| What is expected |
Can you return, word for word, the passage of the Kindle wifi thread below starting at "# kindle 3 wifi" and ending at "what that is)."?

| Text segment |

[Begin]

# kindle 3 wifi connection problems



## ginger0 (Nov 27, 2010)

i just got my kindle today. i have a linksys WRT54GL router with tomato firmware, and i set up wireless on that. i was able to get my kindle connected to the router on the first try and everything worked. however, about an hour later i lost the connection, and was not able to get it back, so i started fiddling with all the router settings. after a day of doing that, i noticed that the kindle eventually does connect to my router, but after about an hour or 2 of being connected, it loses connection and cant get it back for a long time, like 30mins or 5 mins.  i put in the password and login info and it just says "unable to connect to router etc"

i have WPA2 setup with AES encription... (have no clue what that is).

what i do when the kindle drops the connection is keep turning wifi on and off on the kindle, and eventually it logs back in. frustrating... i rather have a reliable connection. help!

btw... i updated the kindle software to 3.0.3


----------



## Ann in Arlington (Oct 27, 2008)

I've not experienced the problem you describe but it sounds like maybe your router just doesn't broadcast a particularly strong signal.  So sometimes the Kindle has trouble locking on.

From what you say above, it sounds like you are wanting to leave the Kindles WiFi receiver on all the time.  The battery will drain faster if you do that.  I leave mine off until I want to download something.


----------



## Elk (Oct 4, 2010)

I have the same router and also use Tomato firmware.  I have not had any problems with my Kindle wireless.

The Kindle is a bit fussy with signal strength so this could be the problem.  Try bringing the Kindle to where the router is.

An obvious thing to try: re-boot everything.


----------



## NogDog (May 1, 2009)

I had _much_ better connectivity when I upgraded to a new wireless router, in my case the Cisco-Linksys WRT54G2 Wireless-G router. I can't tell you for sure why, but it replaced a router that was several years old and undoubtedly using technology at least a couple or four generations behind the times.

[End]

| Entries from a dataset |

[Begin]

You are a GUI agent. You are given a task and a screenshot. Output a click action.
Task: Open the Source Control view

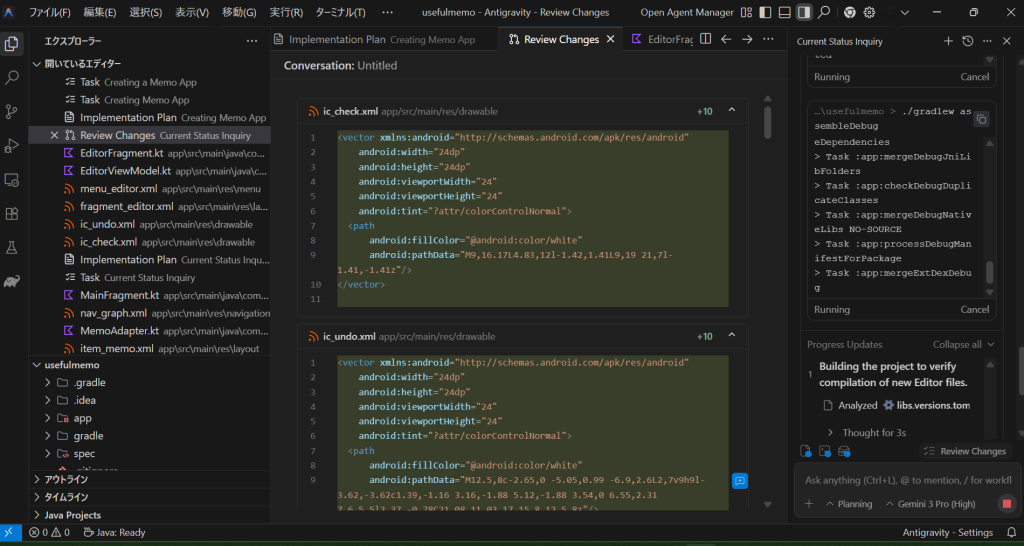pyautogui.click(x=12, y=111)
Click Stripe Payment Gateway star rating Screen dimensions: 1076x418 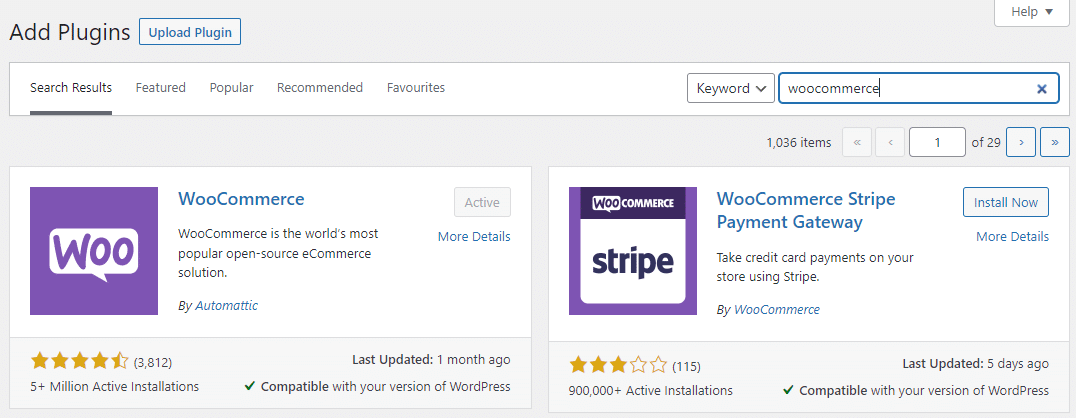[x=618, y=365]
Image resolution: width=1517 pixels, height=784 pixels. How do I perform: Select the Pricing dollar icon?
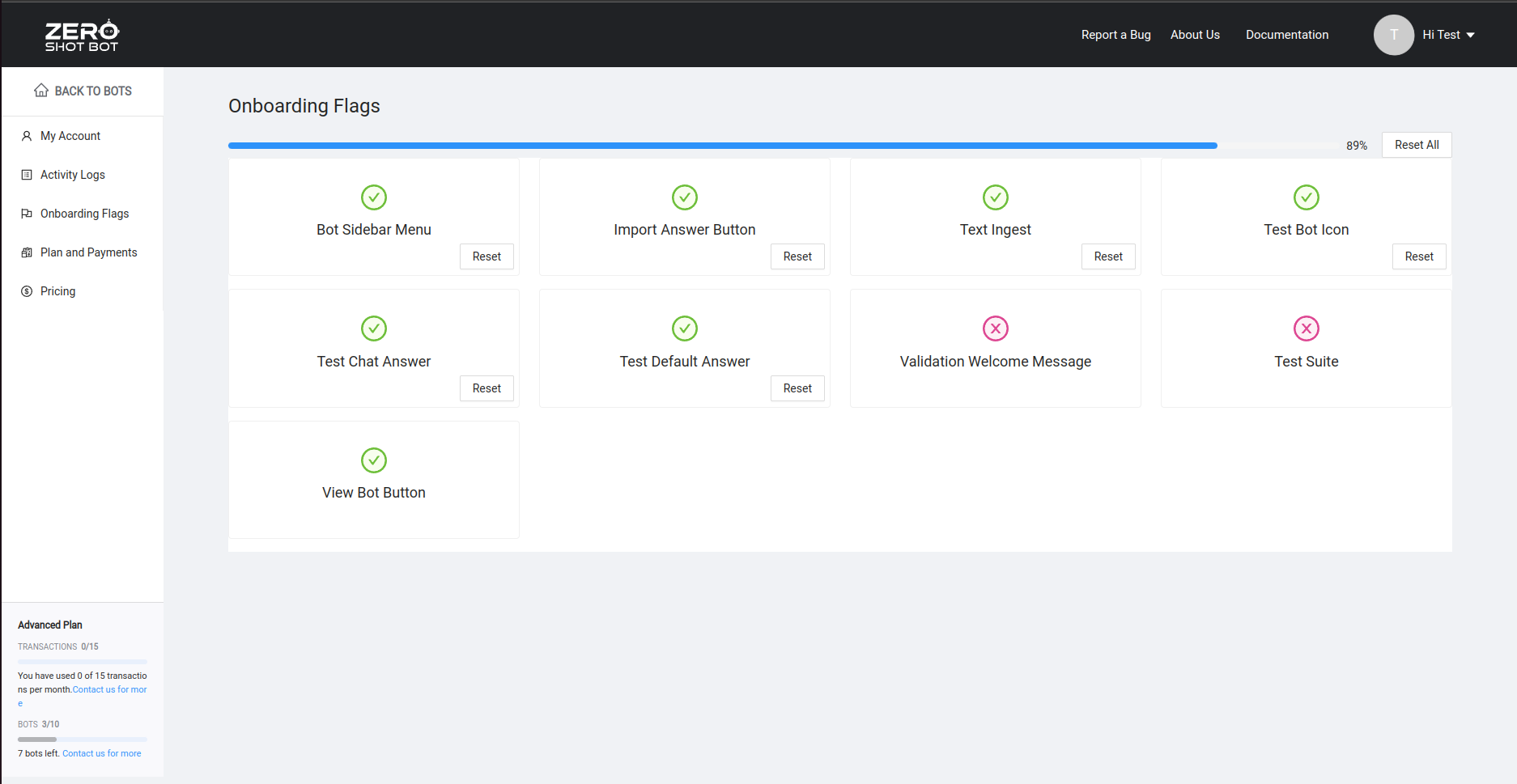(25, 290)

[End]

| Solution |
# kindle 3 wifi connection problems



## ginger0 (Nov 27, 2010)

i just got my kindle today. i have a linksys WRT54GL router with tomato firmware, and i set up wireless on that. i was able to get my kindle connected to the router on the first try and everything worked. however, about an hour later i lost the connection, and was not able to get it back, so i started fiddling with all the router settings. after a day of doing that, i noticed that the kindle eventually does connect to my router, but after about an hour or 2 of being connected, it loses connection and cant get it back for a long time, like 30mins or 5 mins.  i put in the password and login info and it just says "unable to connect to router etc"

i have WPA2 setup with AES encription... (have no clue what that is).